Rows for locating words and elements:

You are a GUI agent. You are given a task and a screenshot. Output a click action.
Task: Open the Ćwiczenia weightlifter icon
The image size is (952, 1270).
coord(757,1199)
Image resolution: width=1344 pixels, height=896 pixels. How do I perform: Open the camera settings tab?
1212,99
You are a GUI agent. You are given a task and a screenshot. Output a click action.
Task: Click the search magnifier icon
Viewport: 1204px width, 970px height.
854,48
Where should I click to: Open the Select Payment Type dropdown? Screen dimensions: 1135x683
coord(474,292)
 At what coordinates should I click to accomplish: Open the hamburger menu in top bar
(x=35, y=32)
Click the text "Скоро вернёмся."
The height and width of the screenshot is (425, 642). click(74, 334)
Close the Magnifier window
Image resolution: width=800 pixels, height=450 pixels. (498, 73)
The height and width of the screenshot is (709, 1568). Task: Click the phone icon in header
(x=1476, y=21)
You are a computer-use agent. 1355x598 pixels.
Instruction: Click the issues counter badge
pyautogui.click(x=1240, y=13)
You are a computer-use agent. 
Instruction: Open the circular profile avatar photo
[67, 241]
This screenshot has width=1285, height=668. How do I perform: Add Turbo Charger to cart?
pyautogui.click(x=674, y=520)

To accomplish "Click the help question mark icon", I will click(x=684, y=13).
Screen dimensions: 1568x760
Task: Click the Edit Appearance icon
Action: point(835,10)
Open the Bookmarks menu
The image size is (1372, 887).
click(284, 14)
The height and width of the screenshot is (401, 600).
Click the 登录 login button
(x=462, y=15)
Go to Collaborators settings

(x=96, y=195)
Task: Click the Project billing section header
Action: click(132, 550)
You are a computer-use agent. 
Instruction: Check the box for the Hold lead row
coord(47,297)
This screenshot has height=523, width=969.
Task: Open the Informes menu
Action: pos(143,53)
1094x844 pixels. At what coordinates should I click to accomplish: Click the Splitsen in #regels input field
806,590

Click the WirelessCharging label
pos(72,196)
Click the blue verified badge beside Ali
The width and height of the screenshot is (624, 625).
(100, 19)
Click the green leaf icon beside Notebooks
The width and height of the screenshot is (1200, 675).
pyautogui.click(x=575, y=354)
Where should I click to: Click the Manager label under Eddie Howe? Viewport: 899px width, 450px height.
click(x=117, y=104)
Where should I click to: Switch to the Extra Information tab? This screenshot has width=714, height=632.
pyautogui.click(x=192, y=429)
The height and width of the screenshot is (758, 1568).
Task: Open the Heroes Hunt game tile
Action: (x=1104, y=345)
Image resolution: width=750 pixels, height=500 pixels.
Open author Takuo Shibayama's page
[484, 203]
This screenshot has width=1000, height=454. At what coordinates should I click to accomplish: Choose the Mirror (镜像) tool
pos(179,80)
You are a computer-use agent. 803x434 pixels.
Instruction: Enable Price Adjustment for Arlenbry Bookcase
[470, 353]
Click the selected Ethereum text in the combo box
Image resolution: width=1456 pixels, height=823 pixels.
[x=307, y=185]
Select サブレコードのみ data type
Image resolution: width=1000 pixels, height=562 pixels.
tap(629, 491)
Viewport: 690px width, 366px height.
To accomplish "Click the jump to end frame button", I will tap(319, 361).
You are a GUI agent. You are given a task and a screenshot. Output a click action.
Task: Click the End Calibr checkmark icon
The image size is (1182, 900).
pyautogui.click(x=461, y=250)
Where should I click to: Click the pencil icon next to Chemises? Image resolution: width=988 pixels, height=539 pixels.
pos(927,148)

Work to complete ::
Rewrite all the rows above with "desktop agent" in place of every "computer-use agent", keeping everything else the same.

Task answer ::
You are a GUI agent. You are given a task and a screenshot. Output a click action.
Task: Open the Ćwiczenia weightlifter icon
The image size is (952, 1270).
coord(757,1199)
Image resolution: width=1344 pixels, height=896 pixels. How do I perform: Open the camera settings tab?
1212,99
You are a GUI agent. You are given a task and a screenshot. Output a click action.
Task: Click the search magnifier icon
Viewport: 1204px width, 970px height.
854,48
Where should I click to: Open the Select Payment Type dropdown? Screen dimensions: 1135x683
coord(474,292)
 At what coordinates should I click to accomplish: Open the hamburger menu in top bar
(x=35, y=32)
Click the text "Скоро вернёмся."
The height and width of the screenshot is (425, 642). click(74, 334)
Close the Magnifier window
Image resolution: width=800 pixels, height=450 pixels. (498, 73)
The height and width of the screenshot is (709, 1568). Task: Click the phone icon in header
(x=1476, y=21)
You are a desktop agent. 1355x598 pixels.
Instruction: Click the issues counter badge
pyautogui.click(x=1240, y=13)
You are a desktop agent. 
Instruction: Open the circular profile avatar photo
[67, 241]
This screenshot has width=1285, height=668. How do I perform: Add Turbo Charger to cart?
pyautogui.click(x=674, y=520)

To accomplish "Click the help question mark icon", I will click(x=684, y=13).
Screen dimensions: 1568x760
Task: Click the Edit Appearance icon
Action: point(835,10)
Open the Bookmarks menu
The image size is (1372, 887).
click(284, 14)
The height and width of the screenshot is (401, 600).
Click the 登录 login button
(x=462, y=15)
Go to Collaborators settings

(x=96, y=195)
Task: Click the Project billing section header
Action: click(132, 550)
You are a desktop agent. 
Instruction: Check the box for the Hold lead row
coord(47,297)
This screenshot has height=523, width=969.
Task: Open the Informes menu
Action: pos(143,53)
1094x844 pixels. At what coordinates should I click to accomplish: Click the Splitsen in #regels input field
806,590

Click the WirelessCharging label
pos(72,196)
Click the blue verified badge beside Ali
The width and height of the screenshot is (624, 625).
(100, 19)
Click the green leaf icon beside Notebooks
The width and height of the screenshot is (1200, 675).
pyautogui.click(x=575, y=354)
Where should I click to: Click the Manager label under Eddie Howe? Viewport: 899px width, 450px height.
click(x=117, y=104)
Where should I click to: Switch to the Extra Information tab? This screenshot has width=714, height=632.
pyautogui.click(x=192, y=429)
The height and width of the screenshot is (758, 1568).
Task: Open the Heroes Hunt game tile
Action: (x=1104, y=345)
Image resolution: width=750 pixels, height=500 pixels.
Open author Takuo Shibayama's page
[484, 203]
This screenshot has width=1000, height=454. At what coordinates should I click to accomplish: Choose the Mirror (镜像) tool
pos(179,80)
You are a desktop agent. 803x434 pixels.
Instruction: Enable Price Adjustment for Arlenbry Bookcase
[470, 353]
Click the selected Ethereum text in the combo box
Image resolution: width=1456 pixels, height=823 pixels.
[x=307, y=185]
Select サブレコードのみ data type
Image resolution: width=1000 pixels, height=562 pixels.
tap(629, 491)
Viewport: 690px width, 366px height.
To accomplish "Click the jump to end frame button", I will tap(319, 361).
You are a GUI agent. You are given a task and a screenshot. Output a click action.
Task: Click the End Calibr checkmark icon
The image size is (1182, 900).
pyautogui.click(x=461, y=250)
Where should I click to: Click the pencil icon next to Chemises? Image resolution: width=988 pixels, height=539 pixels.
pos(927,148)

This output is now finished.